EXERCISE OBJECTIVE: Provide the count of lines below that include the word "agent", without any accompanying remarks.

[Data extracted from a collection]
----

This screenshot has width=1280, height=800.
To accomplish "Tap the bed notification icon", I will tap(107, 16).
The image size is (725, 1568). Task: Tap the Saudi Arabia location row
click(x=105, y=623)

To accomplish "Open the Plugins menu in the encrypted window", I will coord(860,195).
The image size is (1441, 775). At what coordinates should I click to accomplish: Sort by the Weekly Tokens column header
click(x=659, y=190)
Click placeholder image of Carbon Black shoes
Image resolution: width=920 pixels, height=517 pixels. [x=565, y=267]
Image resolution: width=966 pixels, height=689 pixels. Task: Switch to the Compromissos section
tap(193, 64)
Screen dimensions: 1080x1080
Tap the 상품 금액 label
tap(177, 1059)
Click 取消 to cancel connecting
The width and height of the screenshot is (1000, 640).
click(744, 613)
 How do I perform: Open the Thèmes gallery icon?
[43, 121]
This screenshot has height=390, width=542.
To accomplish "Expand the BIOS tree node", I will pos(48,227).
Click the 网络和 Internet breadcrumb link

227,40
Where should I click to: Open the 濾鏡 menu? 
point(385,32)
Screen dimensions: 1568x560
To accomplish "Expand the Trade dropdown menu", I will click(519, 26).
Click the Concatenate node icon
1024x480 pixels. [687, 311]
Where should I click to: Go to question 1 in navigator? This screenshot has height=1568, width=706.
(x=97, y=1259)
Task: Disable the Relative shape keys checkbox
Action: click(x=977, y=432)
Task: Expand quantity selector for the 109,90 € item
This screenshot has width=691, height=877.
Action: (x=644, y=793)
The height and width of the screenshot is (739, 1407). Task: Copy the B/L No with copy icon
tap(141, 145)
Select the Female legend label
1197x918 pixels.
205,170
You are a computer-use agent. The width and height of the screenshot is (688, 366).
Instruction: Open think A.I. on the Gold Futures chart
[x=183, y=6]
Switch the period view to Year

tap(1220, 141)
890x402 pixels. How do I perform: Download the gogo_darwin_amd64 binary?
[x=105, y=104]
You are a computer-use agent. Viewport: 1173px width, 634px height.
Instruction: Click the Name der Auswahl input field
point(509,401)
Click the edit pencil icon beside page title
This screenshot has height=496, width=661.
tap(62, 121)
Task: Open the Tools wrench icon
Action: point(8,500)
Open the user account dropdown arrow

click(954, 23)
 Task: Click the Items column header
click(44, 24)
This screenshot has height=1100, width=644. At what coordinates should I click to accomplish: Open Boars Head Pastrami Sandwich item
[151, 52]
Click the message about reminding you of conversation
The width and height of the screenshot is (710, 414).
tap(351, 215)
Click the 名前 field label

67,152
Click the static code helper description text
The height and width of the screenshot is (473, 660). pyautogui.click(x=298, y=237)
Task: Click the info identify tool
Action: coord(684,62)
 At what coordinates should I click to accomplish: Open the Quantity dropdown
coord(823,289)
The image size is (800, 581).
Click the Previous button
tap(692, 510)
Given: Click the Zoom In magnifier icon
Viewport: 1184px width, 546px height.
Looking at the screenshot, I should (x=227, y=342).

----

TASK OUTPUT: 2